Research indicates that cognitive impairment, whether brought on by Alzheimer’s or another cause, reduces the financial capacity to make decisions, increasing the risk of financial exploitation.[8] It’s not hard to see how diminished capacity and increasing dependence on others can make people more vulnerable to financial exploitation and other forms of elder abuse.

In addition to the aging of the population, the risk of financial exploitation is compounded by another socio-economic trend—the shift from defined benefit retirement plans, where a financial professional manages the assets in a pension fund, to defined contribution plans, where each individual investor controls the assets in his or her 401(k) or other retirement account. Up until 1985, the aggregate value of defined contribution plans was less than half the value of defined benefit plans.[9] By 2012, however, defined contribution plans were more than 50 percent larger than the aggregate size of defined benefit plans.[10] Due to this shift, the Baby Boomer generation will exercise far greater control over their retirement assets than preceding generations.
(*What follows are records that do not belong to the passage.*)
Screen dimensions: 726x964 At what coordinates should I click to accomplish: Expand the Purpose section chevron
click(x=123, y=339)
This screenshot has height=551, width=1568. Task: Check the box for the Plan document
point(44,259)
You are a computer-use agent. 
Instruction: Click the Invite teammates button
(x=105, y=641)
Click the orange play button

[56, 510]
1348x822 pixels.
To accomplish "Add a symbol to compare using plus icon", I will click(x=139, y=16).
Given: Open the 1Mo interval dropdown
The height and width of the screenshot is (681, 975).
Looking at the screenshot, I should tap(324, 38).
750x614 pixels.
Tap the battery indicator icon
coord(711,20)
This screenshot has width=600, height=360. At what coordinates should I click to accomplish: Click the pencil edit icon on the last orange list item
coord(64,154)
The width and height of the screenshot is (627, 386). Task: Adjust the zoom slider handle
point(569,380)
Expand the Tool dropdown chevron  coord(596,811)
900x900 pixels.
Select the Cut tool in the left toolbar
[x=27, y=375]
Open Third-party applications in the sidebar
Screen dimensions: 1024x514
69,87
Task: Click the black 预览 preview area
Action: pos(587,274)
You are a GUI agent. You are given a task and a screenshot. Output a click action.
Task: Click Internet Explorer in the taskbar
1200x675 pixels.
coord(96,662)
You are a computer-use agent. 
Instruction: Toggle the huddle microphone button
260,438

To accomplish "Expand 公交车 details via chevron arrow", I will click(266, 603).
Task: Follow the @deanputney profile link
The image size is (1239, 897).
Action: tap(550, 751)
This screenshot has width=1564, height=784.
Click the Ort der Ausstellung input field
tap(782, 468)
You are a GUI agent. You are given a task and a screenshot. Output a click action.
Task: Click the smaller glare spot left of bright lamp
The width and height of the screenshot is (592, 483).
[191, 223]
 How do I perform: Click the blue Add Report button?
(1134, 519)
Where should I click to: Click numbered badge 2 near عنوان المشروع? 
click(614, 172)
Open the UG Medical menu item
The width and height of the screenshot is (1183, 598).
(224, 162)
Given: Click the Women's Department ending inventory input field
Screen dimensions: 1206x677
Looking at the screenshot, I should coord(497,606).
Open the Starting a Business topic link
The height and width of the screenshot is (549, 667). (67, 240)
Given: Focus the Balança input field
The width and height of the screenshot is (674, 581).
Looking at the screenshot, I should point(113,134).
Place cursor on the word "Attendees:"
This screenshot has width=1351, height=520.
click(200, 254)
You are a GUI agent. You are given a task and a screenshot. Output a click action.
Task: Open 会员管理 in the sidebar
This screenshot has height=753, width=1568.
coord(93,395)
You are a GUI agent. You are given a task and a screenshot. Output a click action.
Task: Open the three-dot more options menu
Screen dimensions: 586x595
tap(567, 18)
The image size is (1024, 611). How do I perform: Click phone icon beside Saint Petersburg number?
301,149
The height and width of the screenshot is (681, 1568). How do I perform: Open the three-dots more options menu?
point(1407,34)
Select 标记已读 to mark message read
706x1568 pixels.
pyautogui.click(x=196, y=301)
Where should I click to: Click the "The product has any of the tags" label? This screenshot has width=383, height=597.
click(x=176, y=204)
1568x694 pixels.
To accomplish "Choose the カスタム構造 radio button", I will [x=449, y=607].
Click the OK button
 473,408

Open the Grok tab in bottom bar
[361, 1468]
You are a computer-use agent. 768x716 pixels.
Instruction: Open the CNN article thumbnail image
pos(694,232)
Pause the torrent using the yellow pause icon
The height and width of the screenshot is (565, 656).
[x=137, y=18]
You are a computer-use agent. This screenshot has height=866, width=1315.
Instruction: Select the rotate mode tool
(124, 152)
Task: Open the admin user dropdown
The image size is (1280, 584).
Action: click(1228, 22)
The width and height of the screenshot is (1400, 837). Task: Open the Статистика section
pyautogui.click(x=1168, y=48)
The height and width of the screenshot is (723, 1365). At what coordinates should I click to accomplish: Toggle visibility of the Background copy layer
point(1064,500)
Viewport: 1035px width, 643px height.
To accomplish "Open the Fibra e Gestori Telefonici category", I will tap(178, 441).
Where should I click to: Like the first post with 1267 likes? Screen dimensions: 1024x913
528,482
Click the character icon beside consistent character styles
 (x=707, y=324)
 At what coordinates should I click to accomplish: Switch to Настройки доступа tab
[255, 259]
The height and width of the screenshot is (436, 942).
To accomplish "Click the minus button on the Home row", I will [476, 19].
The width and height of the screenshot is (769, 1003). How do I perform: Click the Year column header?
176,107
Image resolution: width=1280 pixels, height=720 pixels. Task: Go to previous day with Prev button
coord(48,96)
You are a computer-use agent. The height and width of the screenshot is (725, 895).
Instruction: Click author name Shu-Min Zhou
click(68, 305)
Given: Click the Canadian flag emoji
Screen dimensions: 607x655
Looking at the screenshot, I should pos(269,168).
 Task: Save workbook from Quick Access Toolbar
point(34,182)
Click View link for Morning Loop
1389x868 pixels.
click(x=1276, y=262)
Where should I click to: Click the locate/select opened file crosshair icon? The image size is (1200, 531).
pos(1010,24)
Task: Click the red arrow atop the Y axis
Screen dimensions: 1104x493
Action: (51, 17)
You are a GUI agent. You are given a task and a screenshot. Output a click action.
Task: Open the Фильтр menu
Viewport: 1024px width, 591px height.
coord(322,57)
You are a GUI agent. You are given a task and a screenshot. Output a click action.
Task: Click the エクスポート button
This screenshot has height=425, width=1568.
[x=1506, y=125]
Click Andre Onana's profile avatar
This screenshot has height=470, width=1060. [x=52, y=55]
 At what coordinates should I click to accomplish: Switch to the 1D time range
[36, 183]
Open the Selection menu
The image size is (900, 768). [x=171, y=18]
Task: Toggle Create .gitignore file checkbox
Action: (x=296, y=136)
Sadly, then, in the coming years we can expect to see greater numbers of seniors begin to suffer from diminished capacity while they remain in control of their retirement assets. The resulting harm is foreseeable because these assets that were built up over a lifetime of hard work will be a very tempting target for the unscrupulous. And, judging from my experience as a white collar criminal prosecutor, the unscrupulous will comprise not only strangers operating as scam artists, but also unethical caregivers, family members, affinity group members, and financial service providers.[11]

Unfortunately, this is another area where it is easy to define the problem, but it is more difficult to find solutions. For my part, the question really comes down to, “What can the SEC, self-regulatory organizations, or Congress do to mitigate this growing risk of financial exploitation?”

As I’ve considered this question, it seems that one thing we can do is acknowledge and support the valuable role of financial services professionals in protecting their clients. Your second panel this morning discussed “The Role of the Trusted Advisor in the Retirement Planning Process,” and it is my belief that the trusted advisor has an indispensable role in protecting investors not only as they plan for retirement, but particularly as they begin to face the special challenges and dangers of diminished capacity.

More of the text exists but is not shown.